There is not a lot of music written for two pianos – at least in the mainstream repertoire – but this recording is the cream of the crop. Highly recommended!

ORIGINAL LINER NOTES – Paul Griffiths

Challenge Of The Two-Piano Medium

From Debussy to Legeti and beyond, composers in the twentieth century have been attracted to the two-piano medium by the strict rhythm it imposes, by the complexity of keyboard texture and harmony it makes possible, and also for practical reasons.

Stravinsky and Bartok, for instance, were both in difficult times writing pieces they could perform with members of the family: Stravinsky’s younger son Soulima was emerging as a concert pianist; Bartok’s work was composed for himself and his second wife, Ditta Pasztory.

Stravinsky wrote the first movement of his concerto in 1931, but then the Duo concertant and “Persephone” intervened before the work was completed in 1934-35. In a lecture given before the first performance in Paris on November 21, 1935, the composer justified his title on the grounds that here “two pianos assume a concertante role in relation to one another,” and observed that their “concertante contest, by its very nature, requires a contrapuntal style.”

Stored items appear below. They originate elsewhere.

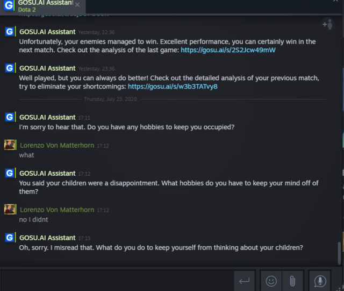This screenshot has height=291, width=344.
Task: Open the gosu.ai/s/w3b3TATvy8 analysis link
Action: [x=173, y=86]
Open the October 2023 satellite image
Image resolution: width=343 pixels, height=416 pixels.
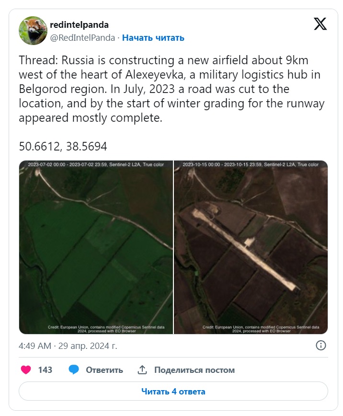(251, 247)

But the duel also results in a duet symphony, beginning with a concentrated sonata ‘Allegro in E minor’ around a more relaxed interlude in B-flat major. The eighteenth-century feel of that interlude is differently continued in the slow movement, which Stravinsky’s lecture relates to Classical nocturnes and cassations; the key is G major – with a central section in D flat.

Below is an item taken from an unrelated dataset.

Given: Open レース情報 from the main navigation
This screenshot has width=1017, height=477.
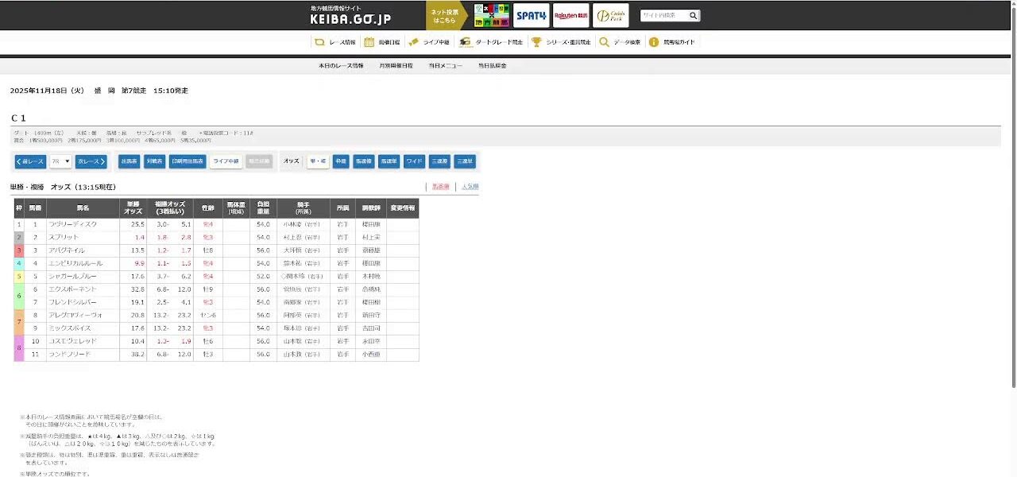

Then the finale is in two parts, originally placed in reverse order: the definitive positioning means that the four variations precede their theme, which arrives in the prelude and is elaborated in the fugue. The variations are unstable in tonality, and their thematic distensions might suggest some early Shoenbergian influence, but the prelude and fugue are in D major, lifted to E major in the coda.

Bartok’s sonata, following in 1937, evidently pays its respects to Stravinsky, but to “Les noces” rather than to the concerto: the percussion complement is similar, with timpani and xylophone again married to the extreme ends of the keyboard, and there are similarities too of registration, of pulsed movement, and of block-style structuring.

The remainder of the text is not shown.